By Cindy Eastman
Just this week, I happily bounced out of a Sutherlin, Oregon beauty shop with a fresh haircut. I’ve learned that in these uncertain times, we can’t always count on a beauty shop being open. The cost was far less than I was expecting, too. In my imagination, which works very well, I assumed they had given me a “welcome back, customer” discount or even a “good-looking discount” since I haven’t been in for a while. But about halfway down the street, I realized with great dismay, that they had given me the senior citizen discount!
Twenty-five Cents: Are You Kidding Me?
How dare they, I thought – don’t I still look youthful? They just assumed I qualified for this honorable discount by looking at me. I can’t imagine. It reminded me of an experience I had just a few short years ago in Hillsboro. I recall distinctly that the 25-cent discount was not worth the blow to my ego. I was in a McDonald’s drive-through ordering a coffee only. When I pulled up to the window, I swear the young man reeled backward and exclaimed, “Oh, my, next time, tell us you’re a senior so you can get your discount!” He reeled back so far, the counter top hit him in the buttocks. If I’d had my way, I would have hit him somewhere above that. But I sat sweetly in my car with my hands folded (like a good senior would do) and waited for him to calculate my discount. It was a 25-cent savings. Not worth it. I would have paid a whole dollar for that coffee and driven off still thinking I look 40 if I’d had my way.
Better with Age
Since then and still, now, I’m being forced to process what it is to look older to other people. I’ve had to struggle with my sensitive ego and know that I’m not automatically included in younger people’s activities. It’s a process and I will get through it, but it’s too bad because really, I’m a lot more fun today than I was 30 years ago.

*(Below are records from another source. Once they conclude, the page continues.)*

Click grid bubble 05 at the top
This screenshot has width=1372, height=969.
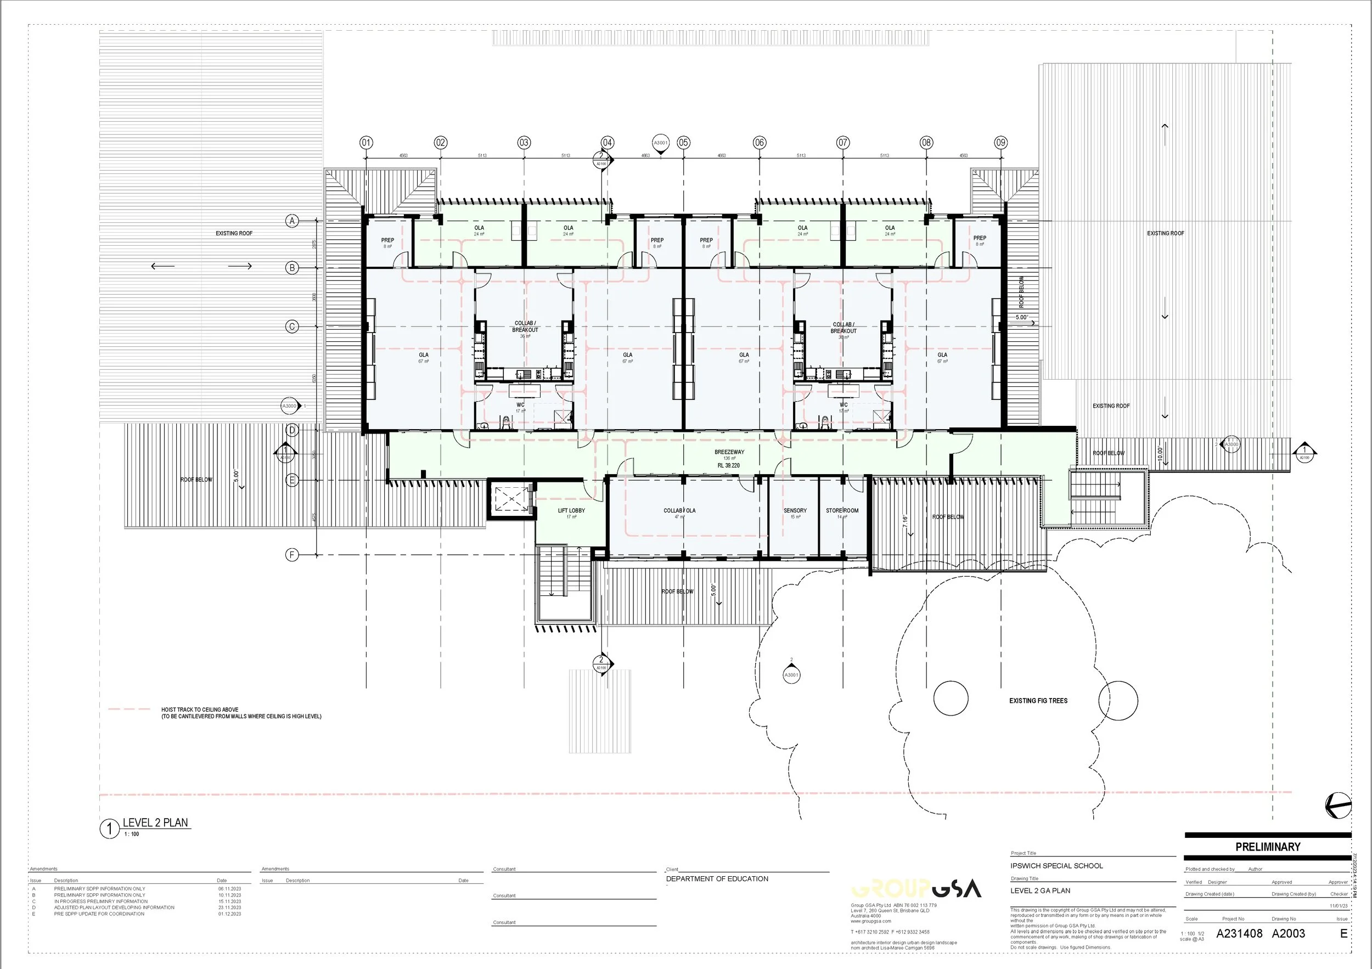click(684, 143)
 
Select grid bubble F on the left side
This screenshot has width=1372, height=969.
click(291, 555)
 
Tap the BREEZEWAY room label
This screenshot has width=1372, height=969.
click(729, 452)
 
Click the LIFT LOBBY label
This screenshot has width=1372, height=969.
click(571, 510)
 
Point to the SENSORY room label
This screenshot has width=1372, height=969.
click(795, 510)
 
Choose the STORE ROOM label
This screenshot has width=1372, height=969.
click(842, 510)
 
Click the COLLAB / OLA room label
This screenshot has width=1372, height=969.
click(679, 510)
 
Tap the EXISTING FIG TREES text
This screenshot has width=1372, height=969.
click(1038, 701)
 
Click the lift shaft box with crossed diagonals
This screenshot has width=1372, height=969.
click(510, 498)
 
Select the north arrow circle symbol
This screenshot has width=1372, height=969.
click(1337, 805)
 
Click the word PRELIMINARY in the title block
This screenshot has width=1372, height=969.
click(1267, 847)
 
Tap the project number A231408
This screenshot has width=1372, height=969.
click(1239, 933)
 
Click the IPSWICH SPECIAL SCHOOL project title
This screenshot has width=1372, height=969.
click(1056, 866)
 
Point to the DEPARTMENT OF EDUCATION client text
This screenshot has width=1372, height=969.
click(717, 879)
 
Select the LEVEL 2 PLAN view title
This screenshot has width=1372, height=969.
click(155, 822)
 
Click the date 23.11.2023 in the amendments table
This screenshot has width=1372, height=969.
click(229, 908)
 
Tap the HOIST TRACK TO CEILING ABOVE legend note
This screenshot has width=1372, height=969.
click(200, 709)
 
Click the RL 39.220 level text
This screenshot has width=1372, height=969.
click(728, 465)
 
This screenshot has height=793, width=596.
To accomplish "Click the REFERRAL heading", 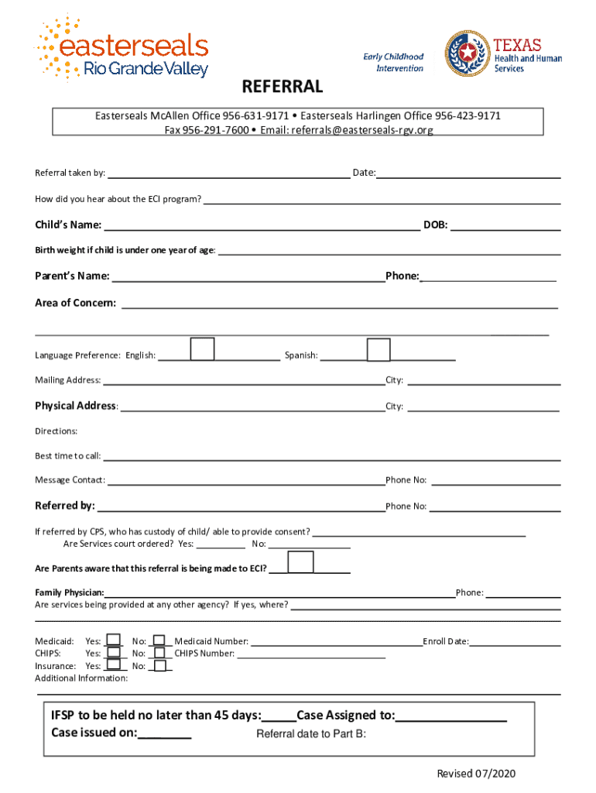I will [x=283, y=86].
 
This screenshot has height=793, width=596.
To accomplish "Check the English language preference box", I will [x=203, y=349].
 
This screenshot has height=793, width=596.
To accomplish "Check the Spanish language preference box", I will [x=378, y=350].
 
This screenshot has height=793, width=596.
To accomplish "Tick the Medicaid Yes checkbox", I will [x=114, y=640].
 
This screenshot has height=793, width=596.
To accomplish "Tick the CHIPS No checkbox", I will [x=159, y=653].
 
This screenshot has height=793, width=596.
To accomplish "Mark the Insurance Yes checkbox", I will [x=114, y=665].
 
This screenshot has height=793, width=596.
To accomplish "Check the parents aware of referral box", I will [x=300, y=563].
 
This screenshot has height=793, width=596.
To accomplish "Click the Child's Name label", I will [x=68, y=225].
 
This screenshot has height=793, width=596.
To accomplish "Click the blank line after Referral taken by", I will [x=228, y=173].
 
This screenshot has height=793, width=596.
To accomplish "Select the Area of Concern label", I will [x=76, y=303].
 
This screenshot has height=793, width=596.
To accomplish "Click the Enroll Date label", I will [x=446, y=641].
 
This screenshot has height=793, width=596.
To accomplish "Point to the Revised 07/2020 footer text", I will [x=476, y=774].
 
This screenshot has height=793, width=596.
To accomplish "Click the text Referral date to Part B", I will [x=311, y=734].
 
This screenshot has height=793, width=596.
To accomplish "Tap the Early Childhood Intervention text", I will [x=395, y=62].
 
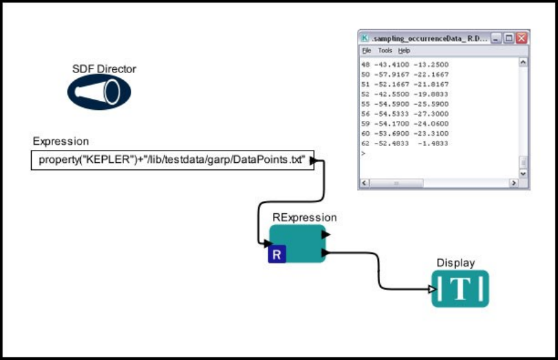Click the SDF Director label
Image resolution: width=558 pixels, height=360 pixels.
coord(104,69)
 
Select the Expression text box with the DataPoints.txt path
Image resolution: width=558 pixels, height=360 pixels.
coord(172,160)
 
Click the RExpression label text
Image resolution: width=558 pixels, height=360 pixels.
coord(304,218)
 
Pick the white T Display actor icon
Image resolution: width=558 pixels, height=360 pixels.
coord(460,289)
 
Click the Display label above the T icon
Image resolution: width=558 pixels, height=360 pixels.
coord(456,262)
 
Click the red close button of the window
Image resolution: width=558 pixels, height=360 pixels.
coord(521,38)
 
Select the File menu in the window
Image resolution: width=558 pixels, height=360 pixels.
coord(367,50)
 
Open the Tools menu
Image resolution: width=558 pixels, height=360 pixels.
coord(385,50)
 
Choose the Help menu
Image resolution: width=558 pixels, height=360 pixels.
coord(404,50)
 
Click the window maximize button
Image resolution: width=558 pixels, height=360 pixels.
coord(509,38)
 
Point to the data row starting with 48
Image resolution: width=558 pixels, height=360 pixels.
coord(405,65)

Thirty years ago, I worried a lot more and had difficult challenges in my life. Today, thanks to the wisdom that comes with aging, I’m happier in spirit, much smarter, and much more accepting of myself and others than I was at 30. I can usually keep up, too, both physically and mentally in nearly everything. I just went hiking with a 24-year-old and the steep hills were tough because I’m in need of a new knee (equivalent to a midlife tire change) , but I still kept up. I solved that problem by ordering hiking poles for the next hike. I’m a problem solver – another positive point of getting older. So, I’ll learn to accept that thanks to wrinkles and other tell-tale signs of aging, I’m going to receive that discount from this day forward. I just wish it were more than a silly old quarter.